Kurz: Die Effizienzdividende fällt sicher bei den Anbietern an – KMU profitieren dann, wenn Transparenz und echte Marktabdeckung gewährleistet sind und Beratung nicht der Automatisierung geopfert wird.

Journalistische Einordnung

Digitale Gewerbeversicherungen sind kein Neuland – neu ist die Tiefe der technischen Verzahnung. Das kann Friktionen im Abschluss abbauen, birgt aber typische Spannungsfelder:

  • Auswahlbias: „Vergleich“ ist nur so gut wie die einbezogenen Anbieter/Tarife. Welche Gesellschaften sind mit voller Tarifierung vertreten – und wer nur mit Datenblättern?
  • Beratungsqualität: KMU-Risiken sind heterogen. Wie stellt die Strecke sicher, dass branchenspezifische Besonderheiten (z. B. Sublimits, Obliegenheiten, Klauseln) nicht untergehen?
  • Datensouveränität: Welche Antrags-/Nutzungsdaten fließen an wen, auf welcher Rechtsgrundlage – und zu welchem Zweck (Scoring, Cross-Selling)?
  • Lock-in-Risiko: Wenn Prozesse und Historien an eine Plattform gebunden sind: Gibt es Export/Wechselpfade ohne Reibungsverlust?
  • Schadenfall-Realität: Digitale Geschwindigkeit am Anfang sagt wenig über Regulierungstempo und -fairness aus. Wie sehen SLAs und Eskalationspfade aus?

Konkreter Nutzen für KMU – unter welchen Bedingungen?

  • Kosten & Deckung schlagen „nur Tempo“: Relevant ist, ob die Plattform wirklich bessere Konditionen/Deckungen zugänglich macht – nicht nur schnellere Anträge.
  • Transparente Vergleichsbasis: Sichtbar machen, wer mit welchen Klauseln im Vergleich steht; Filter für Sublimits, Selbstbehalte, Erweiterungen (z. B. Allgefahren, Elementar, Cyber-Bausteine).
  • Beratung on demand: Ein dokumentiertes Beratungsgespräch (digital/telefonisch) reduziert Falschdeklarationen – und späteren Streit über Obliegenheiten.
  • Saubere Datenräume: DSGVO-konforme Verarbeitung, klare Lösch-/Exportpfade, kein verstecktes Profiling ohne Opt-in.

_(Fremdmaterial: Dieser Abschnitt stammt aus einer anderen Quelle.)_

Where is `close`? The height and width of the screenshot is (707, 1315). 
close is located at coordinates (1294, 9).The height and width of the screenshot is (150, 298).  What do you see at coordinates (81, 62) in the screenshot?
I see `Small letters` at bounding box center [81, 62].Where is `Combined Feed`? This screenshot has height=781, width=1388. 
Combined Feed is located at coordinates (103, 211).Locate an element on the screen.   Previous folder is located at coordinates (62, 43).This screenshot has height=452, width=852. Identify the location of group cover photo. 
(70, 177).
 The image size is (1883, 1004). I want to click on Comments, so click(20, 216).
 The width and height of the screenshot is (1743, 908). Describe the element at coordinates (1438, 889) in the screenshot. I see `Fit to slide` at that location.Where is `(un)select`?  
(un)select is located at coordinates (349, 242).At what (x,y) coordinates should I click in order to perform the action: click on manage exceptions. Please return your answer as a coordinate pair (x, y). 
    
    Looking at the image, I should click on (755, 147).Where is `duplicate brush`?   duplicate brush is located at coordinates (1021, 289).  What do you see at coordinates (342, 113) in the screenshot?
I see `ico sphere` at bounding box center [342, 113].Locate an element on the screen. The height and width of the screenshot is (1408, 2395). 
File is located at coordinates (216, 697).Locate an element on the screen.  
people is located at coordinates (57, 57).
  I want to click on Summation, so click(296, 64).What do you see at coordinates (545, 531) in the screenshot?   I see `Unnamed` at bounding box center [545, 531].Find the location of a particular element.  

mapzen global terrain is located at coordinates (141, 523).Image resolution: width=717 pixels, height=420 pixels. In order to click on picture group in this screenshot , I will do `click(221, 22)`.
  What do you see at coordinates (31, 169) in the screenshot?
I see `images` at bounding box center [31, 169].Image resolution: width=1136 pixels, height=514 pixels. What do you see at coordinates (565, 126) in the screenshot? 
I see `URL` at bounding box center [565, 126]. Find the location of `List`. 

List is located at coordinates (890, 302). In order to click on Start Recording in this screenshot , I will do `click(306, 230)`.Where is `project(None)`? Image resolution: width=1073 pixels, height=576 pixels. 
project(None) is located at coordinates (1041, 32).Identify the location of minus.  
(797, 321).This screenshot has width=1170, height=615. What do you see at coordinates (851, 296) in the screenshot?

Infokasten: „die Bayerische“ in Zahlen

  • Beitragseinnahmen: rund 978 Mio. €; Kapitalanlagen: >4,1 Mrd. €; ca. 1,1 Mio. Kunden; >12.000 persönliche Berater.
  • Ratings: Bonität „A (sehr gut)“ bestätigt; Nachhaltigkeitsrating „AA“.

Quelle: Unternehmensangaben und Assekurata (siehe Quellenhinweise).

Risiken & offene Fragen

  1. Marktabdeckung: Welche Versicherer werden im konkreten Segment tatsächlich verglichen? (Liste, Teilnahmequote, technische Tiefe)
  2. Preis-/Klausel-Transparenz: Sind wesentliche Leistungsausschlüsse, Sublimits und Selbstbehalte vor dem Klick auf „Abschließen“ klar visualisiert?
  3. Datenweitergabe: Welche Felder wandern an wen? Zweckbindung, Speicherdauer, Drittländer, Tracking.
  4. Wechsel- & Exit-Pfad: Export von Vertrags-/Schadenhistorien in offenen Formaten? Kosten?
  5. Schadenmanagement: Wer ist im Ernstfall primärer Ansprechpartner – Plattform, Versicherer, Makler? Reaktionszeiten/SLAs dokumentiert?

Praxis-Checkliste für KMU (vor dem Abschluss)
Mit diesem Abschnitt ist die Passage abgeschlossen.